A suit under Title VII against the federal government must be filed in a United States District Court "within 90 days of receipt of the [EEOC]'s final decision on an appeal." 42 U.S.C. § 2000e-16; 29 C.F.R. § 1614.407(c). This regulation, although not a jurisdictional requirement, is akin to a statute of limitationsMoore v. Henderson, 174 F. Supp. 2d 767, 773 (N.D. Ill. 2001) and is subject to the defense of equitable tolling. Irwin v. Dep't of Veteran Affairs, 498 U.S. 89, 95-96 (1990). The ninety day period starts running upon plaintiff's receipt of the denial.Hallgren, 331 F.3d at 589. Equitable tolling is only appropriate when the circumstances causing a plaintiff to miss a filing date are out of her hands. Heideman v. PFL, Inc., 904 F.2d 1262, 1266 (8th Cir. 1990). Situations where equitable tolling is appropriate include when the plaintiff has received inadequate notice, a motion to appoint counsel is pending, the court leads the plaintiff to believe nothing more is required of her, or there is affirmative misconduct by the defendant. Baldwin County Welcome Ctr. v. Brown, 466 U.S. 147, 151 (1984); Hallgren, 331 F.3d at 590-91 (discussing and applying Baldwin).

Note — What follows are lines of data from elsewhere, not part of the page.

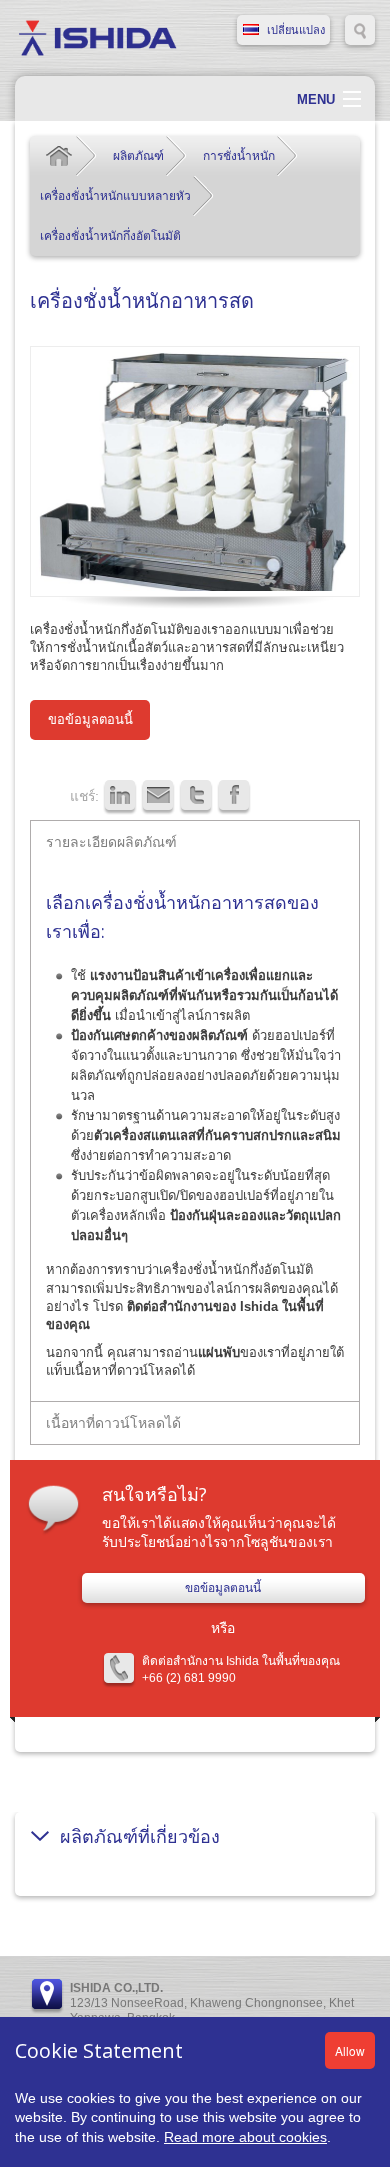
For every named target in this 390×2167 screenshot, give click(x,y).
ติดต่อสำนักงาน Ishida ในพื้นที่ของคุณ (241, 1661)
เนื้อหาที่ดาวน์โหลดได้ (113, 1422)
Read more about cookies (245, 2137)
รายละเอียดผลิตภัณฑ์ (111, 841)
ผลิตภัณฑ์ (138, 156)
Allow (350, 2050)
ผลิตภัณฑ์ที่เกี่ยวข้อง (140, 1836)
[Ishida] (97, 37)
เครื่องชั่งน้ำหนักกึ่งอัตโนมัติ (110, 236)
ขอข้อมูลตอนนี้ (90, 719)
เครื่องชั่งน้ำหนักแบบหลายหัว (115, 196)
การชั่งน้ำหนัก (239, 156)
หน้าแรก (59, 156)
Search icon (360, 30)
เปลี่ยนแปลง (296, 30)
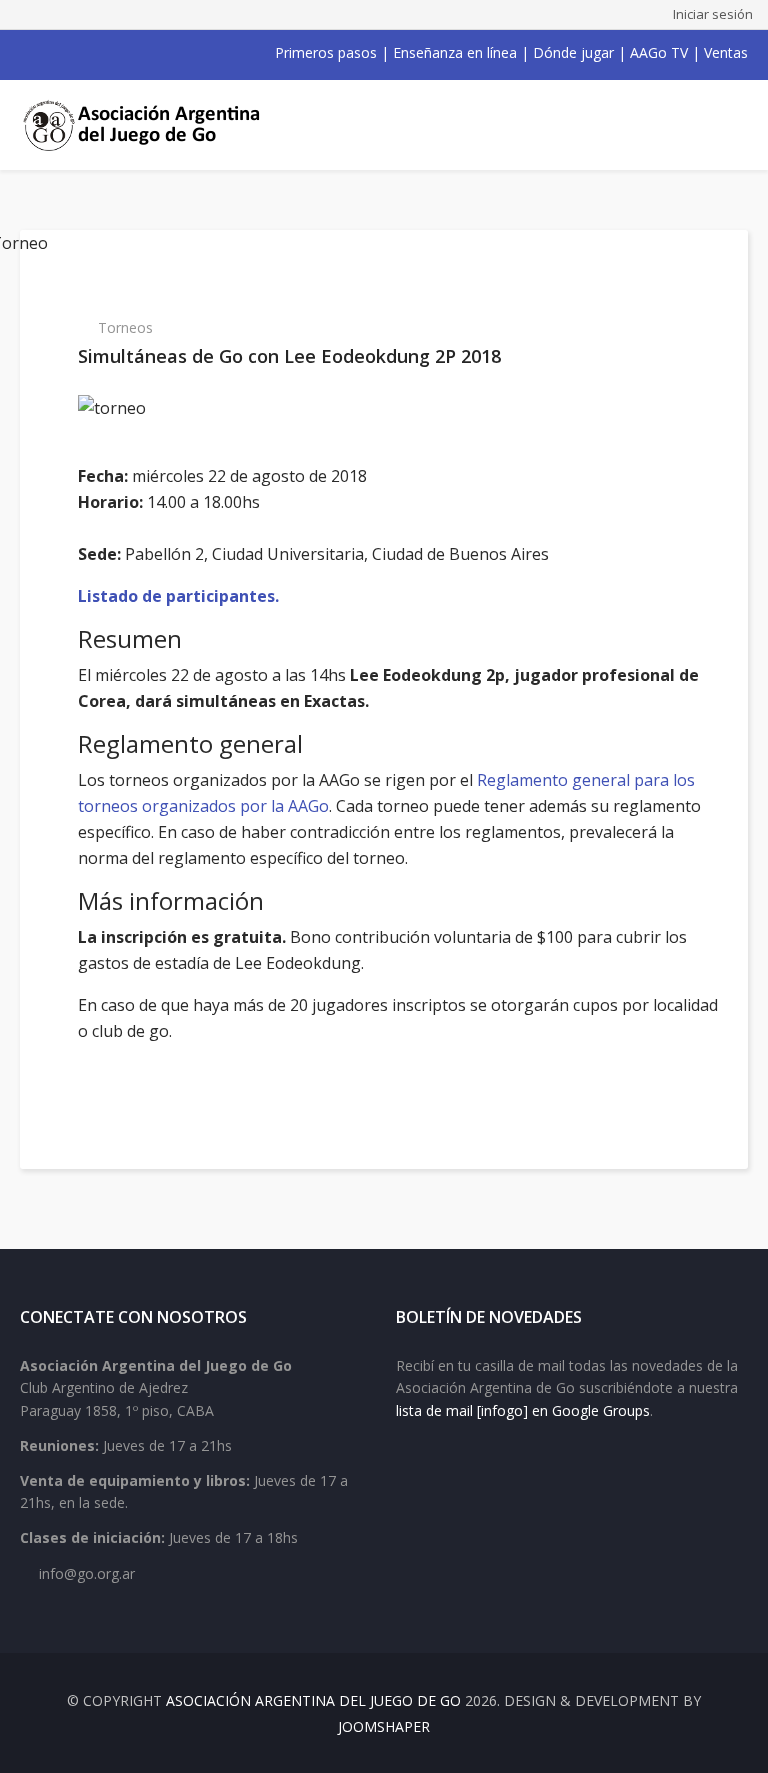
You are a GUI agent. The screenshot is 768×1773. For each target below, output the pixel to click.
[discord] (158, 53)
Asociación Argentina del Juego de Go (313, 1700)
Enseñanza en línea (455, 52)
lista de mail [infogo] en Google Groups (523, 1410)
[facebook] (28, 53)
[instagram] (106, 53)
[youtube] (80, 53)
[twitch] (132, 53)
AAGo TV (659, 52)
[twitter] (54, 53)
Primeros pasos (326, 52)
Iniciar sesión (713, 14)
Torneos (125, 327)
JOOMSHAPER (384, 1726)
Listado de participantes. (178, 596)
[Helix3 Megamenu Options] (725, 125)
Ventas (726, 52)
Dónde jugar (573, 52)
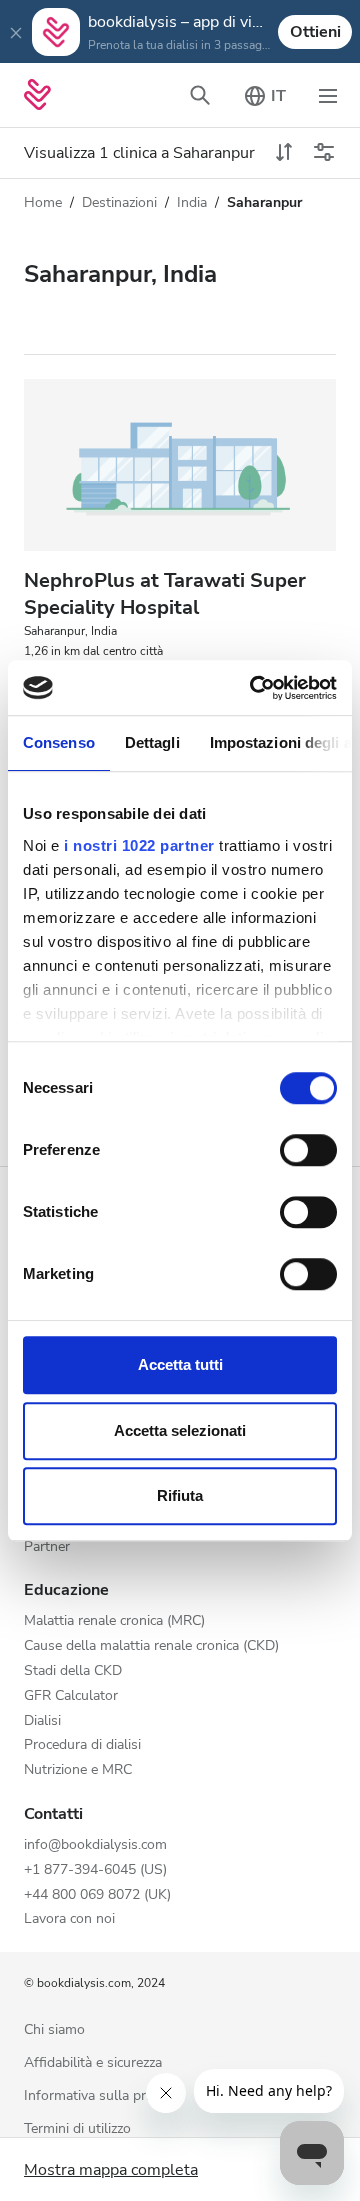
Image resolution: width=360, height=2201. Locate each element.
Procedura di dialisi (82, 1745)
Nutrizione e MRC (78, 1770)
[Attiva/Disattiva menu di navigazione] (328, 95)
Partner (47, 1547)
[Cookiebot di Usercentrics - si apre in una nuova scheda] (254, 688)
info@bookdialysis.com (95, 1845)
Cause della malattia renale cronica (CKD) (151, 1646)
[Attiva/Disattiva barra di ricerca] (200, 95)
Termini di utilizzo (77, 2129)
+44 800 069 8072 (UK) (97, 1895)
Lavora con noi (69, 1919)
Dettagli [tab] (152, 742)
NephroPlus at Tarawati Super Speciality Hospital (165, 594)
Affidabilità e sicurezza (93, 2063)
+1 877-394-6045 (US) (95, 1870)
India (192, 202)
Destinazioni (119, 202)
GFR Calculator (71, 1696)
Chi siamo (54, 2030)
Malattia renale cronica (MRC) (114, 1621)
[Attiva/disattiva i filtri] (324, 153)
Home (43, 202)
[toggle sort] (284, 153)
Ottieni (315, 32)
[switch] (308, 1150)
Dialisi (42, 1721)
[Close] (16, 32)
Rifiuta (180, 1495)
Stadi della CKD (73, 1671)
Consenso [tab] (59, 742)
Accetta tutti (180, 1364)
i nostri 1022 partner (139, 845)
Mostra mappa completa (111, 2170)
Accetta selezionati (180, 1430)
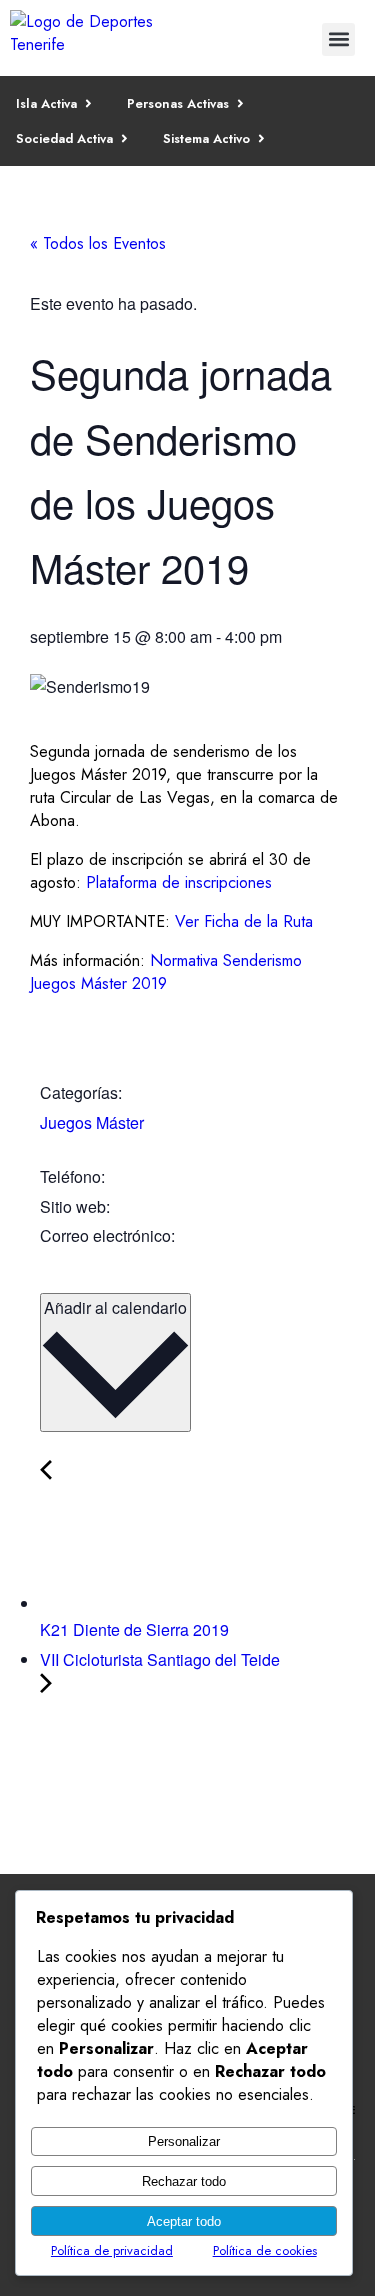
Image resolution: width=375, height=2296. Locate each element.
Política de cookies (265, 2250)
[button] (338, 39)
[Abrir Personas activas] (240, 103)
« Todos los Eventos (98, 243)
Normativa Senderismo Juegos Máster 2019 (166, 972)
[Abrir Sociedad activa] (124, 138)
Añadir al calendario (115, 1307)
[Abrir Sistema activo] (261, 138)
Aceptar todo (184, 2221)
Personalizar (184, 2141)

Here, Plaintiff is presumed to have received the denial of her appeal on February 18, 2005. Accordingly, the deadline for her to file this action was May 20, 2005. Plaintiff, however, did not file this action until May 25, 2006, more than a year after the deadline had passed. The Plaintiff is time-barred unless any of the reasons offered to explain the delay warrant this Court to equitably toll the time limitation. The Court finds that equitable tolling should not be invoked. Plaintiff had proper notice, was not awaiting judgment regarding the appointment of counsel, and was not misled by the Defendant or the Court. Caring for sick family members is not a sufficient reason to equitably toll the time limitation. Thus, the Plaintiff's claim is time-barred and the Defendant's Motion for Summary Judgment must be granted.
CONCLUSION
Accordingly,
IT IS HEREBY ORDERED that Defendant's Motion for Summary Judgment (Doc. No. 9) is GRANTED and the Plaintiff's claims are dismissed with prejudice.
IT IS FURTHER ORDERED that Plaintiff's Motion for Extension of Time of file Complaint (Doc. No. 4) and Plaintiff's Motion to Continue (Doc. No. 15) are DENIED as moot.
An appropriate Judgment will accompany this Memorandum and Order.